(Stored items)
○ ○ ○ ○ ○

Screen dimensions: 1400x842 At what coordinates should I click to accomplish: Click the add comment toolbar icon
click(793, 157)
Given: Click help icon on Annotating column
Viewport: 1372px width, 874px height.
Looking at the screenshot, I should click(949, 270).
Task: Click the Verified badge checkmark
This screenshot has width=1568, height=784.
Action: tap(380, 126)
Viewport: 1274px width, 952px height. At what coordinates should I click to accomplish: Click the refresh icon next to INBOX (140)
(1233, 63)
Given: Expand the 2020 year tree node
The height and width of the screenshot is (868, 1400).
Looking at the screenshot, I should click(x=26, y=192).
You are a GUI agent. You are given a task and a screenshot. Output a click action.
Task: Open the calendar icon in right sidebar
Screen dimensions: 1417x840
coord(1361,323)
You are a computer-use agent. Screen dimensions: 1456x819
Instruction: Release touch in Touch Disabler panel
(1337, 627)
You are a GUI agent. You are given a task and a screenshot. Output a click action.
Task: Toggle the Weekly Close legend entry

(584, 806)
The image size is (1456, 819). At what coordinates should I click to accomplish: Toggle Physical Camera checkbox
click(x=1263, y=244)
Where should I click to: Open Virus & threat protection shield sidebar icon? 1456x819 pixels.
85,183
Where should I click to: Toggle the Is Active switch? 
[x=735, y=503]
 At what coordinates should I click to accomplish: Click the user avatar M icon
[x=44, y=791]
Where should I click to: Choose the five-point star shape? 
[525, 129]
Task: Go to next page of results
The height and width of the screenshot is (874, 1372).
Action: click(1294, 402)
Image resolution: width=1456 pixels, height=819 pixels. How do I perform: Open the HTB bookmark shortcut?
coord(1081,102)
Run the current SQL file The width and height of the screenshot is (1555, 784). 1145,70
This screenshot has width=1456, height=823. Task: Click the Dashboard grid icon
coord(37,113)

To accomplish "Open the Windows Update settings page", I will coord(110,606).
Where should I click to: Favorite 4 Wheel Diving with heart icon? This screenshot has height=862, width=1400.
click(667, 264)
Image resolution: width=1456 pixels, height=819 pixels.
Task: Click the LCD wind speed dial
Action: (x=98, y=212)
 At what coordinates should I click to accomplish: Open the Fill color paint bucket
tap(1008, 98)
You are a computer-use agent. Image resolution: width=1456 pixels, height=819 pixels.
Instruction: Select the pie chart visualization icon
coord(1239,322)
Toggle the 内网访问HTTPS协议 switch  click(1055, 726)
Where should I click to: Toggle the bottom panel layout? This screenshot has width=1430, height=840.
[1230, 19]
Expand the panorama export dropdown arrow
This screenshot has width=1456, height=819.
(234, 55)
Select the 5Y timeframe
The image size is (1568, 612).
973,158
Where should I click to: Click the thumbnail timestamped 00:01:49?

○ ○ ○ ○ ○

- WHAT TO WORK ON -
Give back exactly the lines from the line containing "Run the current" to the end of the entries, and no other lines.

- TASK RESULT -
Run the current SQL file The width and height of the screenshot is (1555, 784). 1145,70
This screenshot has width=1456, height=823. Task: Click the Dashboard grid icon
coord(37,113)

To accomplish "Open the Windows Update settings page", I will coord(110,606).
Where should I click to: Favorite 4 Wheel Diving with heart icon? This screenshot has height=862, width=1400.
click(667, 264)
Image resolution: width=1456 pixels, height=819 pixels.
Task: Click the LCD wind speed dial
Action: (x=98, y=212)
 At what coordinates should I click to accomplish: Open the Fill color paint bucket
tap(1008, 98)
You are a computer-use agent. Image resolution: width=1456 pixels, height=819 pixels.
Instruction: Select the pie chart visualization icon
coord(1239,322)
Toggle the 内网访问HTTPS协议 switch  click(1055, 726)
Where should I click to: Toggle the bottom panel layout? This screenshot has width=1430, height=840.
[1230, 19]
Expand the panorama export dropdown arrow
This screenshot has width=1456, height=819.
(234, 55)
Select the 5Y timeframe
The image size is (1568, 612).
973,158
Where should I click to: Click the thumbnail timestamped 00:01:49?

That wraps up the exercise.